The Bioinformatics group consists of data analysts, software engineers, and computational biologists and has developed analytical pipelines to manage, store, annotate, and report on data produced by the Illumina sequencing platforms. We employ a combination
of vendor, third-party, and in-house tools and databases to provide data-quality metrics, integrated candidate reports, and relevant biological and clinical context for experimental platform data.
The Bioinformatics team can provide help in:
- Designing custom bait sets
- Experimental design
- DNA sequence analysis including:
- Variant detection (SNV, Indel, CNV, and structural variants)
- Variant annotation
- RNA sequence analysis including:
- Allele-specific expression
- Fusion analysis
- Differential expression
- Sample QC evaluation and troubleshooting
- Customized analyses based on the specific needs of your project
- Specialized analysis methods for:
- PDX models
- Cell-free DNA
- Detection of viral DNA in tumor samples
We also develop new tools and strategies in a research setting that are then translated to the clinic. Our latest developments include BreaKmer for detection of structural rearrangements and RobustCNV for detecting changes in gene copies. In addition,
the team is developing methods to analyze samples derived from PDX models, cell-free DNA, and single-cell sequencing.
In concert with developing new and updated offerings, the bioinformatics group has initiated the process of porting much of its analytics pipeline infrastructure to the cloud (currently Google's GCP) to speed data processing throughput and accommodate
third-parties and collaborators that may primarily maintain an online cloud presence.
BreaKmer (Abo et al 2015) is designed to detect larger genomic structural variations from single sample aligned short read target-captured high-throughput sequence data.

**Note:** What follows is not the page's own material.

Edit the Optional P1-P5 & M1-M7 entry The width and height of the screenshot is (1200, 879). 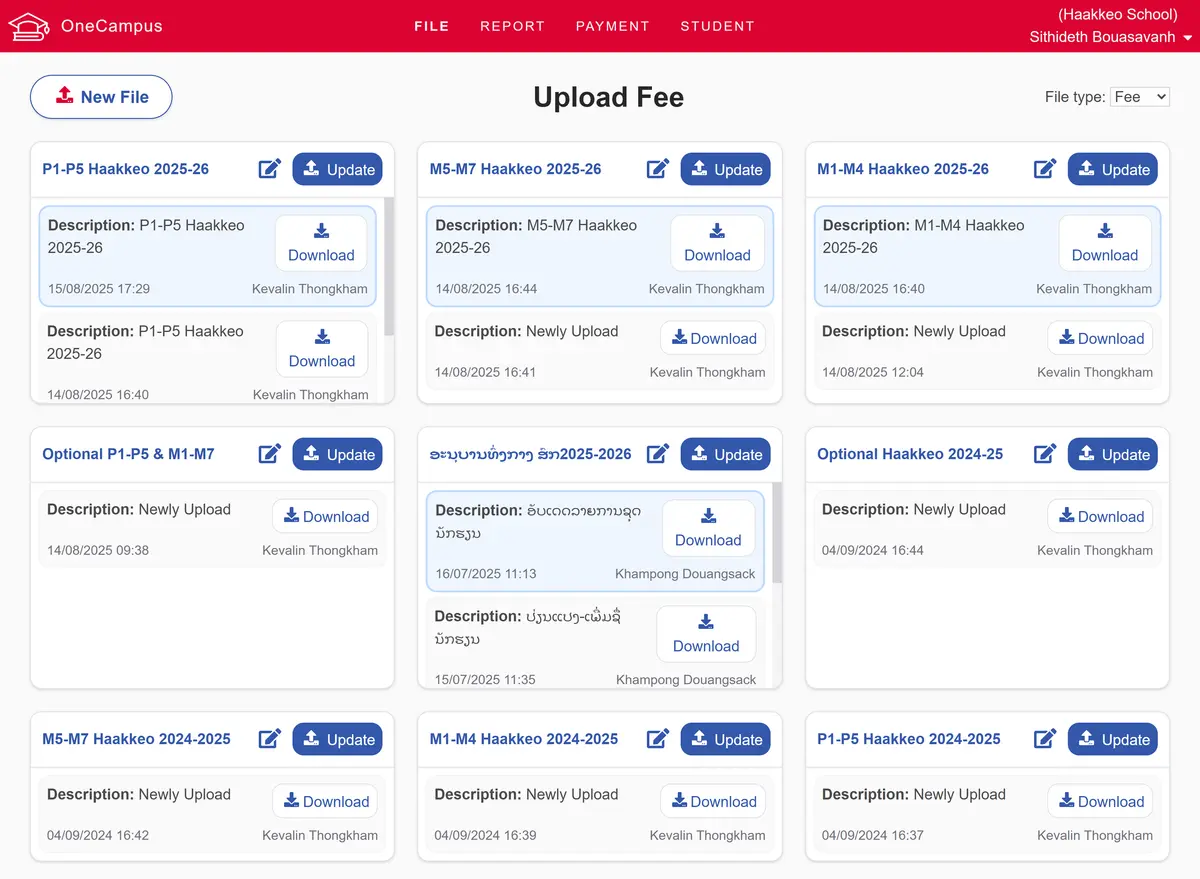tap(269, 454)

It detects variation from sequence reads that result in aligned split-read signatures,
such as inter- and intra-chromosomal rearrangements and insertion/deletion events with sizes that result in split-reads from targeted high-throughput sequence data. Briefly, the method extracts "misaligned" sequences from a targeted region, such as
split-reads and unmapped mates, assembles a contig from these reads, and re-aligns the contig to make a variant call. It classifies detected variants as "insertions/deletions," "tandem duplications," "inversion," and "translocations."

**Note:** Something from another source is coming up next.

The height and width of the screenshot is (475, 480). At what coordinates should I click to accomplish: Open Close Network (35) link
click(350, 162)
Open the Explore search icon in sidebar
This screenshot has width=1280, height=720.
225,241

Abo, RP, Ducar, M, Garcia, EP, Thorner, AR, Rojas-Rudilla, V, Lin, L, Sholl, LM, Hahn, WC, Meyerson, M, Lindeman, NI, Van Hummelen, P, MacConaill, LE (2015). BreaKmer: detection of structural variation in targeted massively parallel sequencing data using kmers. Nucleic Acids Research, 43, 3: e19
Copy number variants are now being identified using RobustCNV, a new algorithm developed at the Center for Cancer Genomics (CCG).
RobustCNV relies on localized changes in the mapping depth of sequenced reads in order to identify changes in copy number at the loci sampled during targeted capture. This strategy includes a normalization step in which systematic bias in mapping depth
is reduced or removed by fitting a model against a panel of normals and by removal of residual GC bias using a loess fit. Normalized coverage data is then segmented using Circular Binary Segmentation (Olshen et al, 2004). Finally, copy number calls
are assigned using an adaptive calling strategy that adjusts calling thresholds based on the post-normalization variability in each sample.
This strategy is most effective when the panel of normals contains samples which have a pattern of systematic bias that closely matches the bias in the tumor samples. In situations where this is not the case, the samples can remain noisy and CNV calls
may be difficult to make correctly. For this reason, normal samples of similar tissue quality, age, fixation, and processing to tumor samples should be included in all studies where identifying copy number variants is an objective.